*WHAT THIS TASK INVOLVES*. When you respond, write out each entry exactly as it stands.

┄┄┄┄┄┄┄┄┄┄

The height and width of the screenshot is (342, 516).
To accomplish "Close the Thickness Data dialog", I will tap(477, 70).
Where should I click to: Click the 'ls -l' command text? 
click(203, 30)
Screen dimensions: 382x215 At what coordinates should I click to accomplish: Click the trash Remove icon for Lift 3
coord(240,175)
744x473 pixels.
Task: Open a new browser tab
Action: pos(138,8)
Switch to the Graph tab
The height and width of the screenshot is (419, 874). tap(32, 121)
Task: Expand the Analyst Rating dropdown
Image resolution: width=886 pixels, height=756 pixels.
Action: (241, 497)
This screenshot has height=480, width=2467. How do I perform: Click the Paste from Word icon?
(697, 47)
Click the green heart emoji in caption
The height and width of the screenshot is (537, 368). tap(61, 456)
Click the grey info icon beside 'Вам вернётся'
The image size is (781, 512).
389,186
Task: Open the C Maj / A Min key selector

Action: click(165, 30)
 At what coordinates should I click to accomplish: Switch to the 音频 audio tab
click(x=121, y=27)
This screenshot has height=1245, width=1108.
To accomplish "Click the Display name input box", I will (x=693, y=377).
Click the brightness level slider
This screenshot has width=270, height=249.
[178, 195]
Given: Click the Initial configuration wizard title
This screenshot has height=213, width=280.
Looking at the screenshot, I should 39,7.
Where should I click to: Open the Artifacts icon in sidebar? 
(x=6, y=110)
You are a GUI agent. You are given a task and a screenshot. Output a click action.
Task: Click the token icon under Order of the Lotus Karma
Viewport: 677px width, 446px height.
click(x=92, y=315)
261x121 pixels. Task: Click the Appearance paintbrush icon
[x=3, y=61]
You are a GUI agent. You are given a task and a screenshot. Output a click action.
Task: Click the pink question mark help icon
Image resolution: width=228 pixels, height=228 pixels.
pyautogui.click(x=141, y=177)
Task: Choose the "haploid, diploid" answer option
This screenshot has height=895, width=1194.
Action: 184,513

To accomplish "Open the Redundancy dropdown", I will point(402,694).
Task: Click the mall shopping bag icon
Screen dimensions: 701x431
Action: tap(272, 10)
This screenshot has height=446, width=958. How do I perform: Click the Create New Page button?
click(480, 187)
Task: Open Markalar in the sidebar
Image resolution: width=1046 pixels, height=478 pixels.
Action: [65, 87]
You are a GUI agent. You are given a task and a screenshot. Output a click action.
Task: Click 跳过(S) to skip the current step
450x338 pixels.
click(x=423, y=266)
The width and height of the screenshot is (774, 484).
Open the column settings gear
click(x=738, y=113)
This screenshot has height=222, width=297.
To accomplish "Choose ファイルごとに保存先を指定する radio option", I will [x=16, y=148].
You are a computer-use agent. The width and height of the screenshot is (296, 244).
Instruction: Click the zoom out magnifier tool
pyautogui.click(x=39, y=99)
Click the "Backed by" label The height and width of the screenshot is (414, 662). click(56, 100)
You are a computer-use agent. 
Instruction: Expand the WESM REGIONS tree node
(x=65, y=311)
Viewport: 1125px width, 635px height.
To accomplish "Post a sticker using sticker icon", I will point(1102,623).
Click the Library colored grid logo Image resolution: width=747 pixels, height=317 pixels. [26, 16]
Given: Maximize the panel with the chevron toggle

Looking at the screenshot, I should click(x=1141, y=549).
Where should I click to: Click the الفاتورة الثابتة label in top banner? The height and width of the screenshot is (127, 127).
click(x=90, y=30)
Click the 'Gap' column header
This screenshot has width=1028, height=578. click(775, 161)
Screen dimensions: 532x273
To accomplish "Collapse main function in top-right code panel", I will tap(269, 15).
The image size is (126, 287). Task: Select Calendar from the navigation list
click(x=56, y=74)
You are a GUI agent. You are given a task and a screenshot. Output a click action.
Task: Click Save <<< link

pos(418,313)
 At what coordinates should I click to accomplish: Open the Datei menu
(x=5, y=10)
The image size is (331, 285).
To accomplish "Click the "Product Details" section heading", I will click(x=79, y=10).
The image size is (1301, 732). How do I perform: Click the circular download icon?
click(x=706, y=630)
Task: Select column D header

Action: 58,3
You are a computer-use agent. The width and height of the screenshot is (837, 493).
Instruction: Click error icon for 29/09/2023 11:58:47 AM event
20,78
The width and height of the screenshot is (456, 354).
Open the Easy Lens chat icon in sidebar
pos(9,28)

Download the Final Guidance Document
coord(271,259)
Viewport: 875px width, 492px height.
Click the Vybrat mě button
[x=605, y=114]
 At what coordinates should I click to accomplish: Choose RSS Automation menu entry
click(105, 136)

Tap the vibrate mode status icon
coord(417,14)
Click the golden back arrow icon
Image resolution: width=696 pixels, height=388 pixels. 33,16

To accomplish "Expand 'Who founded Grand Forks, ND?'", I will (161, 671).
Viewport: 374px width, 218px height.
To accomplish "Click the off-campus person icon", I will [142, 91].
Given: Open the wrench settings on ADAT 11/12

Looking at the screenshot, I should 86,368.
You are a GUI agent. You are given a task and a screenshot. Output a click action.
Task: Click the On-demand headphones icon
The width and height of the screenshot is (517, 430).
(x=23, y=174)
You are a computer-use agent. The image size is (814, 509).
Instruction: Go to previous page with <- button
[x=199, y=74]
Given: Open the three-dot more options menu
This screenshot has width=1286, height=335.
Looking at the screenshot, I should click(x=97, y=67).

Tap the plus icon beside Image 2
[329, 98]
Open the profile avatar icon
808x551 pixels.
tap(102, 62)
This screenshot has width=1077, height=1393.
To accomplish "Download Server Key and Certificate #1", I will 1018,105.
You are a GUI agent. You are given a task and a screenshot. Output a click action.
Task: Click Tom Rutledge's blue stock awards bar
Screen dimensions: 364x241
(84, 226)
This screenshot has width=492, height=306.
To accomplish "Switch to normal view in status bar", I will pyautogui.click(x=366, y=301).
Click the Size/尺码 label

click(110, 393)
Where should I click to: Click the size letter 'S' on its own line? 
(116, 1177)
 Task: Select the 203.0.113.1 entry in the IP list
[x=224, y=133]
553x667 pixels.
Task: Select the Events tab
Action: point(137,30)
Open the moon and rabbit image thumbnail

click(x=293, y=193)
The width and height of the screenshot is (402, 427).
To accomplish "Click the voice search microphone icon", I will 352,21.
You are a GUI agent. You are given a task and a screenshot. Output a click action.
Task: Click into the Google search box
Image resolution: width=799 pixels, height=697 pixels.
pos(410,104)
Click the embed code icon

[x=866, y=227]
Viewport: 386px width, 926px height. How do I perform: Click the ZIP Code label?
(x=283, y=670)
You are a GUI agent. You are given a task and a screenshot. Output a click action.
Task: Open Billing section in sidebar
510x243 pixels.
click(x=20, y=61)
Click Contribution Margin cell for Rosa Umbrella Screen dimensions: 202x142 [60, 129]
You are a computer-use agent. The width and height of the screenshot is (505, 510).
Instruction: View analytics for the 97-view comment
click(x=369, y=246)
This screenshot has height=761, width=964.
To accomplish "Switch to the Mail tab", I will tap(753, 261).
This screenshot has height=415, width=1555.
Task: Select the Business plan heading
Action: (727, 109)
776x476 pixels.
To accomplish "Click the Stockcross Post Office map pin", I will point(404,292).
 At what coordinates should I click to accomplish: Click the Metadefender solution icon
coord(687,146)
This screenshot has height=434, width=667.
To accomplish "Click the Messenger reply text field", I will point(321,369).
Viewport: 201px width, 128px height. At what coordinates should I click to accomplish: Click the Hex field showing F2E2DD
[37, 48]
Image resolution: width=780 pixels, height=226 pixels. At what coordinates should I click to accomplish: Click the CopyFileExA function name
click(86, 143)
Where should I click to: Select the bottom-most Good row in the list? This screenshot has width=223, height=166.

┄┄┄┄┄┄┄┄┄┄

*PROBLEM SOLUTION*.
The height and width of the screenshot is (342, 516).
To accomplish "Close the Thickness Data dialog", I will tap(477, 70).
Where should I click to: Click the 'ls -l' command text? 
click(203, 30)
Screen dimensions: 382x215 At what coordinates should I click to accomplish: Click the trash Remove icon for Lift 3
coord(240,175)
744x473 pixels.
Task: Open a new browser tab
Action: pos(138,8)
Switch to the Graph tab
The height and width of the screenshot is (419, 874). tap(32, 121)
Task: Expand the Analyst Rating dropdown
Image resolution: width=886 pixels, height=756 pixels.
Action: (241, 497)
This screenshot has height=480, width=2467. How do I perform: Click the Paste from Word icon?
(697, 47)
Click the green heart emoji in caption
The height and width of the screenshot is (537, 368). tap(61, 456)
Click the grey info icon beside 'Вам вернётся'
The image size is (781, 512).
389,186
Task: Open the C Maj / A Min key selector

Action: click(165, 30)
 At what coordinates should I click to accomplish: Switch to the 音频 audio tab
click(x=121, y=27)
This screenshot has height=1245, width=1108.
To accomplish "Click the Display name input box", I will (x=693, y=377).
Click the brightness level slider
This screenshot has width=270, height=249.
[178, 195]
Given: Click the Initial configuration wizard title
This screenshot has height=213, width=280.
Looking at the screenshot, I should 39,7.
Where should I click to: Open the Artifacts icon in sidebar? 
(x=6, y=110)
You are a GUI agent. You are given a task and a screenshot. Output a click action.
Task: Click the token icon under Order of the Lotus Karma
Viewport: 677px width, 446px height.
click(x=92, y=315)
261x121 pixels. Task: Click the Appearance paintbrush icon
[x=3, y=61]
You are a GUI agent. You are given a task and a screenshot. Output a click action.
Task: Click the pink question mark help icon
Image resolution: width=228 pixels, height=228 pixels.
pyautogui.click(x=141, y=177)
Task: Choose the "haploid, diploid" answer option
This screenshot has height=895, width=1194.
Action: 184,513

To accomplish "Open the Redundancy dropdown", I will point(402,694).
Task: Click the mall shopping bag icon
Screen dimensions: 701x431
Action: tap(272, 10)
This screenshot has height=446, width=958. How do I perform: Click the Create New Page button?
click(480, 187)
Task: Open Markalar in the sidebar
Image resolution: width=1046 pixels, height=478 pixels.
Action: [65, 87]
You are a GUI agent. You are given a task and a screenshot. Output a click action.
Task: Click 跳过(S) to skip the current step
450x338 pixels.
click(x=423, y=266)
The width and height of the screenshot is (774, 484).
Open the column settings gear
click(x=738, y=113)
This screenshot has height=222, width=297.
To accomplish "Choose ファイルごとに保存先を指定する radio option", I will [x=16, y=148].
You are a computer-use agent. The width and height of the screenshot is (296, 244).
Instruction: Click the zoom out magnifier tool
pyautogui.click(x=39, y=99)
Click the "Backed by" label The height and width of the screenshot is (414, 662). click(56, 100)
You are a computer-use agent. 
Instruction: Expand the WESM REGIONS tree node
(x=65, y=311)
Viewport: 1125px width, 635px height.
To accomplish "Post a sticker using sticker icon", I will point(1102,623).
Click the Library colored grid logo Image resolution: width=747 pixels, height=317 pixels. [26, 16]
Given: Maximize the panel with the chevron toggle

Looking at the screenshot, I should click(x=1141, y=549).
Where should I click to: Click the الفاتورة الثابتة label in top banner? The height and width of the screenshot is (127, 127).
click(x=90, y=30)
Click the 'Gap' column header
This screenshot has width=1028, height=578. click(775, 161)
Screen dimensions: 532x273
To accomplish "Collapse main function in top-right code panel", I will tap(269, 15).
The image size is (126, 287). Task: Select Calendar from the navigation list
click(x=56, y=74)
You are a GUI agent. You are given a task and a screenshot. Output a click action.
Task: Click Save <<< link

pos(418,313)
 At what coordinates should I click to accomplish: Open the Datei menu
(x=5, y=10)
The image size is (331, 285).
To accomplish "Click the "Product Details" section heading", I will click(x=79, y=10).
The image size is (1301, 732). How do I perform: Click the circular download icon?
click(x=706, y=630)
Task: Select column D header

Action: 58,3
You are a computer-use agent. The width and height of the screenshot is (837, 493).
Instruction: Click error icon for 29/09/2023 11:58:47 AM event
20,78
The width and height of the screenshot is (456, 354).
Open the Easy Lens chat icon in sidebar
pos(9,28)

Download the Final Guidance Document
coord(271,259)
Viewport: 875px width, 492px height.
Click the Vybrat mě button
[x=605, y=114]
 At what coordinates should I click to accomplish: Choose RSS Automation menu entry
click(105, 136)

Tap the vibrate mode status icon
coord(417,14)
Click the golden back arrow icon
Image resolution: width=696 pixels, height=388 pixels. 33,16

To accomplish "Expand 'Who founded Grand Forks, ND?'", I will (161, 671).
Viewport: 374px width, 218px height.
To accomplish "Click the off-campus person icon", I will [142, 91].
Given: Open the wrench settings on ADAT 11/12

Looking at the screenshot, I should 86,368.
You are a GUI agent. You are given a task and a screenshot. Output a click action.
Task: Click the On-demand headphones icon
The width and height of the screenshot is (517, 430).
(x=23, y=174)
You are a computer-use agent. The image size is (814, 509).
Instruction: Go to previous page with <- button
[x=199, y=74]
Given: Open the three-dot more options menu
This screenshot has width=1286, height=335.
Looking at the screenshot, I should click(x=97, y=67).

Tap the plus icon beside Image 2
[329, 98]
Open the profile avatar icon
808x551 pixels.
tap(102, 62)
This screenshot has width=1077, height=1393.
To accomplish "Download Server Key and Certificate #1", I will 1018,105.
You are a GUI agent. You are given a task and a screenshot. Output a click action.
Task: Click Tom Rutledge's blue stock awards bar
Screen dimensions: 364x241
(84, 226)
This screenshot has width=492, height=306.
To accomplish "Switch to normal view in status bar", I will pyautogui.click(x=366, y=301).
Click the Size/尺码 label

click(110, 393)
Where should I click to: Click the size letter 'S' on its own line? 
(116, 1177)
 Task: Select the 203.0.113.1 entry in the IP list
[x=224, y=133]
553x667 pixels.
Task: Select the Events tab
Action: point(137,30)
Open the moon and rabbit image thumbnail

click(x=293, y=193)
The width and height of the screenshot is (402, 427).
To accomplish "Click the voice search microphone icon", I will 352,21.
You are a GUI agent. You are given a task and a screenshot. Output a click action.
Task: Click into the Google search box
Image resolution: width=799 pixels, height=697 pixels.
pos(410,104)
Click the embed code icon

[x=866, y=227]
Viewport: 386px width, 926px height. How do I perform: Click the ZIP Code label?
(x=283, y=670)
You are a GUI agent. You are given a task and a screenshot. Output a click action.
Task: Open Billing section in sidebar
510x243 pixels.
click(x=20, y=61)
Click Contribution Margin cell for Rosa Umbrella Screen dimensions: 202x142 [60, 129]
You are a computer-use agent. The width and height of the screenshot is (505, 510).
Instruction: View analytics for the 97-view comment
click(x=369, y=246)
This screenshot has height=761, width=964.
To accomplish "Switch to the Mail tab", I will tap(753, 261).
This screenshot has height=415, width=1555.
Task: Select the Business plan heading
Action: (727, 109)
776x476 pixels.
To accomplish "Click the Stockcross Post Office map pin", I will point(404,292).
 At what coordinates should I click to accomplish: Click the Metadefender solution icon
coord(687,146)
This screenshot has height=434, width=667.
To accomplish "Click the Messenger reply text field", I will point(321,369).
Viewport: 201px width, 128px height. At what coordinates should I click to accomplish: Click the Hex field showing F2E2DD
[37, 48]
Image resolution: width=780 pixels, height=226 pixels. At what coordinates should I click to accomplish: Click the CopyFileExA function name
click(86, 143)
Where should I click to: Select the bottom-most Good row in the list? This screenshot has width=223, height=166.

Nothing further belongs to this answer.